Meadows Museum announces appointment of the Center for Spain in America (CSA) Curatorial Fellow

Miranda Saylor, a doctoral candidate at the University of California, Los Angeles (UCLA), will join the Meadows Museum for a two-year term beginning in September 2021 as a new Center for Spain in America (CSA) Curatorial Fellow. The fellowship provides her with the opportunity to develop new scholarship in Spanish art drawing on the Meadows Museum’s collections and gain professional experience in the curatorial department.

Saylor holds a B.A. in Art History from the University of Pennsylvania, where she graduated magna cum laude. Her doctoral research focuses on early modern Spain, specifically on the influence that seventeenth-century Spanish visionary author Sor María de Ágreda’s biography of the Virgin Mary, Mystical City of God, had on sacred art in the Spanish empire. Saylor has held multiple fellowships, including the UCLA Dickson Fellowship, Fulbright-García Robles Research Fellowship and Penn Museum Curatorial Fellowship. She has assisted on curatorial projects at the University of Pennsylvania Museum of Archaeology and Anthropology, El Museo del Barrio in New York, and the Los Angeles County Museum of Art. At the Meadows Museum, she looks forward to closer examination of the museum’s collection of sacred art and portraiture.

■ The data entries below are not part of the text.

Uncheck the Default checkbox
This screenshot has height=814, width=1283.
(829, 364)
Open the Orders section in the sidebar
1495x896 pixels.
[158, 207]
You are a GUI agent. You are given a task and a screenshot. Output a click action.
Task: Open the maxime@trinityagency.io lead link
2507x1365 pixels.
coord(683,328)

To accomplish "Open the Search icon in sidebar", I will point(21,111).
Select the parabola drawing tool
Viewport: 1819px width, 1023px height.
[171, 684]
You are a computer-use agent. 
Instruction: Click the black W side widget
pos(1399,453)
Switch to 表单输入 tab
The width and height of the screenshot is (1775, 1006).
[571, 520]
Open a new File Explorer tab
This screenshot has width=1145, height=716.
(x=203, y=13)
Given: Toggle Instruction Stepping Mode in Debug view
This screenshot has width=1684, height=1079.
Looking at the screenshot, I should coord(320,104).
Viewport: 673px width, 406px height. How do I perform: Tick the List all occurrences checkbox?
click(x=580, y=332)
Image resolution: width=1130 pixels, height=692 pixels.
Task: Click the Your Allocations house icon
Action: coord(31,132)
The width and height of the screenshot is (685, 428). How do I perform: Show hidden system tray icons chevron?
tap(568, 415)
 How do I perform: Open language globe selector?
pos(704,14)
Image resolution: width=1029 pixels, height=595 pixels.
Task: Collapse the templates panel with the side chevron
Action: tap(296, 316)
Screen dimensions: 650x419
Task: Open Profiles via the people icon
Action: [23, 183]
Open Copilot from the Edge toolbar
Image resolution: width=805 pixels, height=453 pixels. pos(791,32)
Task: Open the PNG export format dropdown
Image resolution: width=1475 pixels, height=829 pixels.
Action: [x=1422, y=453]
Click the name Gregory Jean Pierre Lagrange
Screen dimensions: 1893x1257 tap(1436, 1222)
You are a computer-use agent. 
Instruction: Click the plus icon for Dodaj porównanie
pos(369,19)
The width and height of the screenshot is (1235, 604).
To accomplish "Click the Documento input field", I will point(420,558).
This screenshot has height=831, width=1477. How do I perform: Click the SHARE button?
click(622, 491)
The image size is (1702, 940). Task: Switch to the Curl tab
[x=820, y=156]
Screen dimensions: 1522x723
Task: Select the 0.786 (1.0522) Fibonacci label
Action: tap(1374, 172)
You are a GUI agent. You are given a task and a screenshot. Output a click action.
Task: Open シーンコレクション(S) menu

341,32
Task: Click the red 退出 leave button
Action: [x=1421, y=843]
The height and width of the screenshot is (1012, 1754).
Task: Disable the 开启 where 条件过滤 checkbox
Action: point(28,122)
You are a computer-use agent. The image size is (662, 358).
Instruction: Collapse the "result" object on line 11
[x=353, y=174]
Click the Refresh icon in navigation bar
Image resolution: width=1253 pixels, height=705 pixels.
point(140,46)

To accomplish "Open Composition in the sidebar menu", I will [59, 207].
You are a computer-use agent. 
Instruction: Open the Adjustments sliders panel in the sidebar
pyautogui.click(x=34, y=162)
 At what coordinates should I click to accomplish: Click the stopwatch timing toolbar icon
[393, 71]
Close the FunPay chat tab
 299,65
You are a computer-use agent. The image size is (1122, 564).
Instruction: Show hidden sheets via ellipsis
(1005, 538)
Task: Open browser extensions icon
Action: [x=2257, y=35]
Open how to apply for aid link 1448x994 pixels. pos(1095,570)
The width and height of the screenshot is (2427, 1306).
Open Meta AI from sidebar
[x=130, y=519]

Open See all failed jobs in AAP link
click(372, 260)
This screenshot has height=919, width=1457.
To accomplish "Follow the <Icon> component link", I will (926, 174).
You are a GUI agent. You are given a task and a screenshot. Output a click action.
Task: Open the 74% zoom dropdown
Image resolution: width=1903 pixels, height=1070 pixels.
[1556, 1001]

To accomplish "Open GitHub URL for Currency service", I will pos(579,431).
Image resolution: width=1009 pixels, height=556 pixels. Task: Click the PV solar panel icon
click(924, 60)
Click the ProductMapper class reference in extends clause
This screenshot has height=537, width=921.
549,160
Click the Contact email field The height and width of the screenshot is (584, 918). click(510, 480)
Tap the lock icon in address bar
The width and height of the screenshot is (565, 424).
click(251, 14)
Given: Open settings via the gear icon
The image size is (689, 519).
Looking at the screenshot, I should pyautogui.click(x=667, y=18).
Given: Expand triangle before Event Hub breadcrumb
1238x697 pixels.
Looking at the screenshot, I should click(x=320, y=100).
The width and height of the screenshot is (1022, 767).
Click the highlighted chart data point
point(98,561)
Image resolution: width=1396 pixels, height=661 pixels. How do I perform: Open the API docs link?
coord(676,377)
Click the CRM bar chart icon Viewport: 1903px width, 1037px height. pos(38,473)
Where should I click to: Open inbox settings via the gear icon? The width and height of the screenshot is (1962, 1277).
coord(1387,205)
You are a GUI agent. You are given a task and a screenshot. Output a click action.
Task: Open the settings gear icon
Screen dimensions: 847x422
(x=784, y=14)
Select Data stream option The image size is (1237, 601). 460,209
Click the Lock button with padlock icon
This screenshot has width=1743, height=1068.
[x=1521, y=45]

In 1962, Dallas businessman and philanthropist Algur H. Meadows donated his private collection of Spanish paintings, as well as funds to start a museum, to Southern Methodist University. The museum opened to the public in 1965, marking the first step in fulfilling Meadows’s vision to create “a small Prado for Texas.” Today, the Meadows is home to one of the largest and most comprehensive collections of Spanish art outside of Spain. The collection spans from the 10th to the 21st centuries and includes medieval objects, Renaissance and Baroque sculptures, and major paintings by Golden Age and modern masters.